• **Data for analysis**:

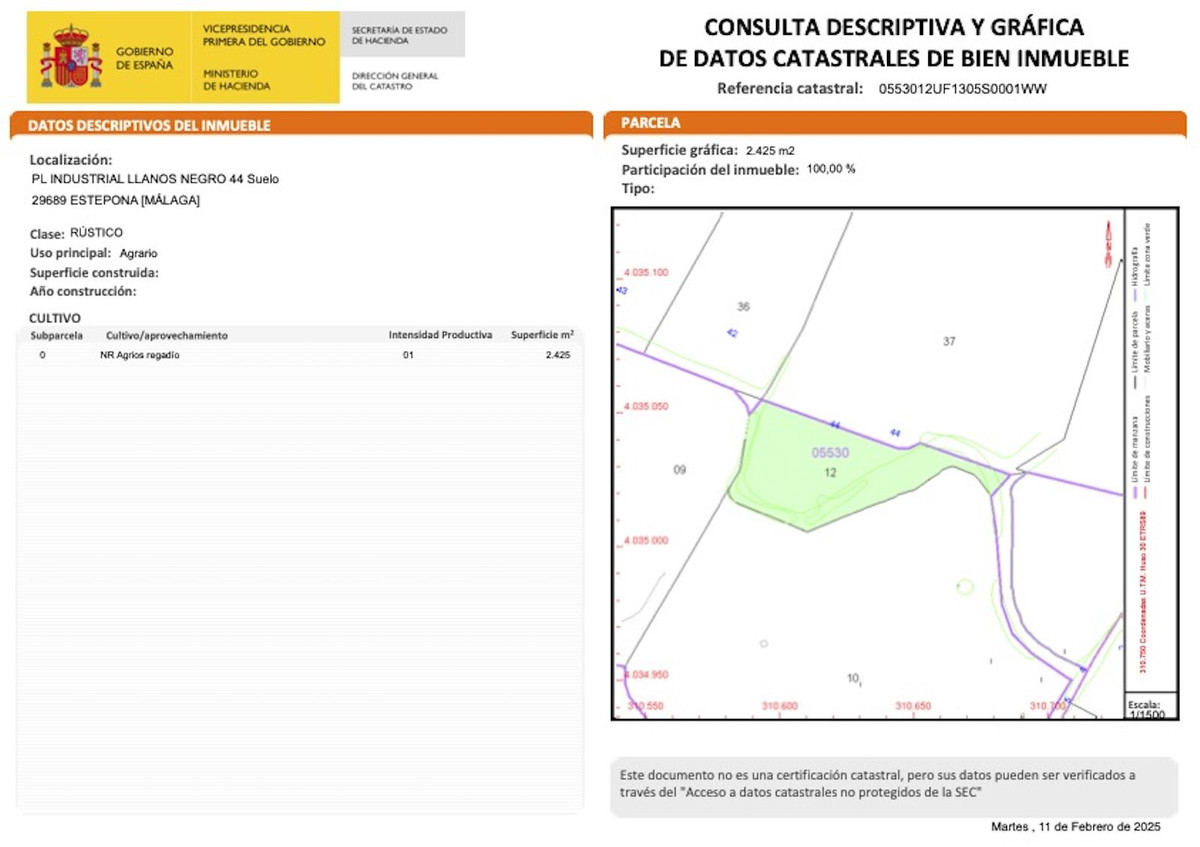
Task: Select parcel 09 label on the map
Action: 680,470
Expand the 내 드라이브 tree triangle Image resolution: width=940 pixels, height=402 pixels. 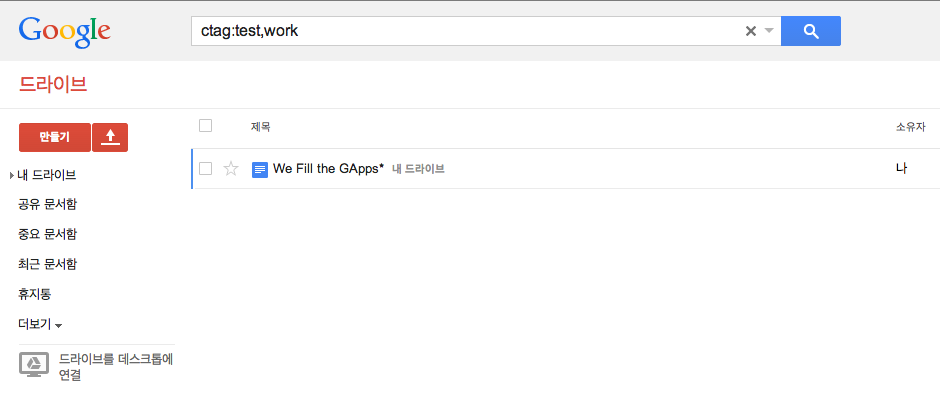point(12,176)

==

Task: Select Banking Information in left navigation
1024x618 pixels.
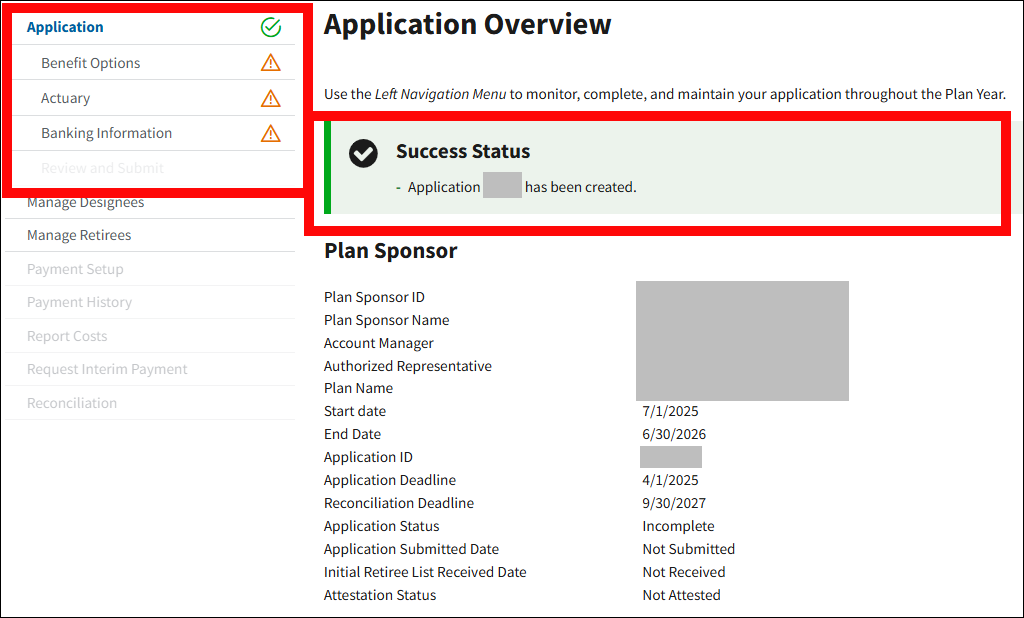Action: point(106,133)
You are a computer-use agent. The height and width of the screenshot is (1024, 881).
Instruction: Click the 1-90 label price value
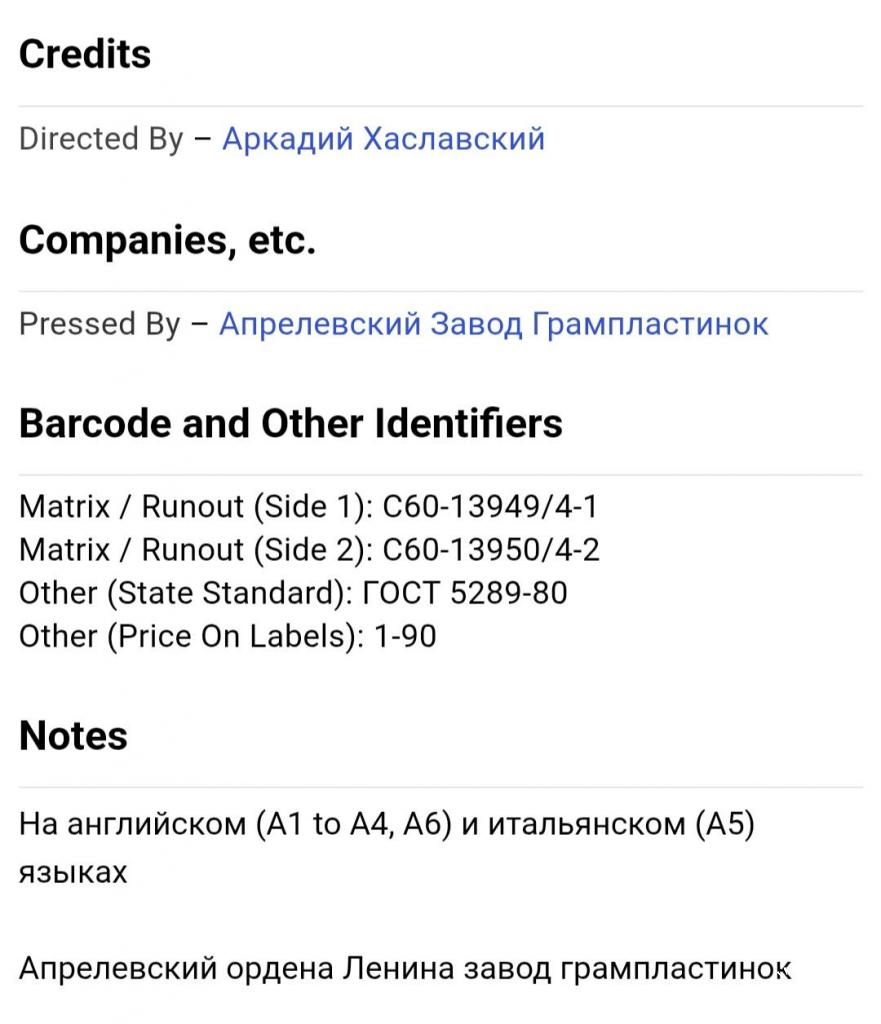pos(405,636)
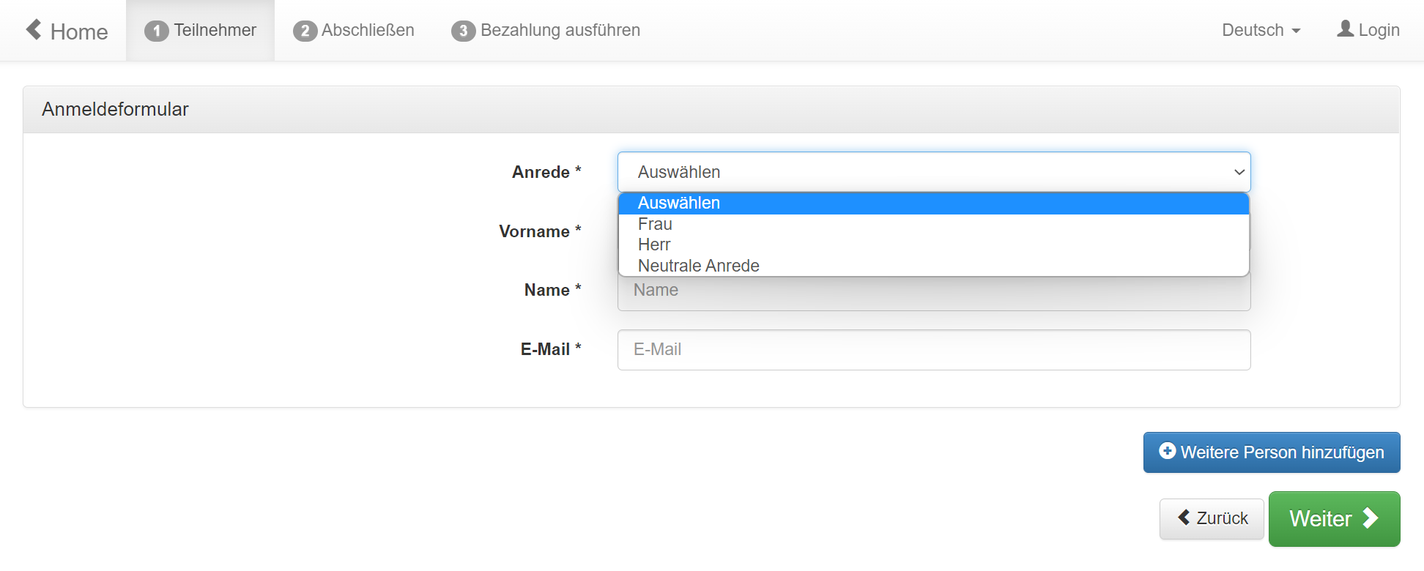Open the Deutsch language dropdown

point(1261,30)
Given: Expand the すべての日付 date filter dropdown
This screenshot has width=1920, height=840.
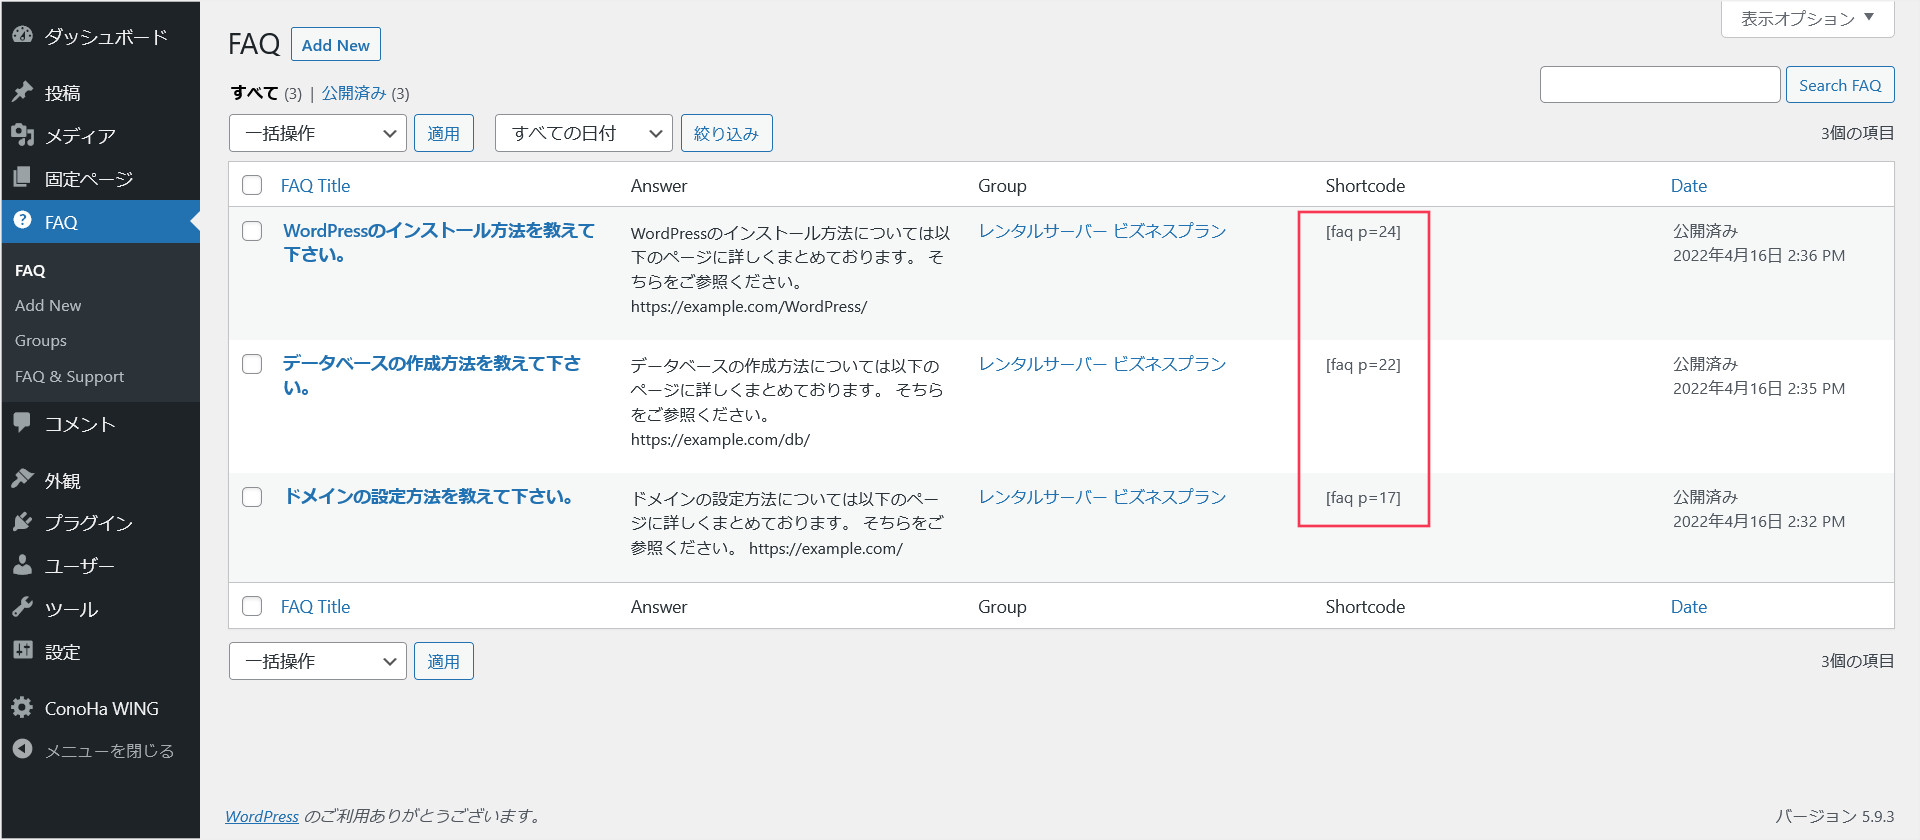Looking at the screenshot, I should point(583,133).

• **Description of the task**:
Transcribe the listing above exactly, but only from the line with "You are a computer-use" through the line with "Given: Expand the すべての日付 date filter dropdown". Include both of those lines and omit the pictures.

• **Answer to this problem**:
You are a computer-use agent. The height and width of the screenshot is (1024, 881).
Instruction: Click the 1-90 label price value
pos(405,636)
Open the Deutsch language dropdown

point(1261,30)
Given: Expand the すべての日付 date filter dropdown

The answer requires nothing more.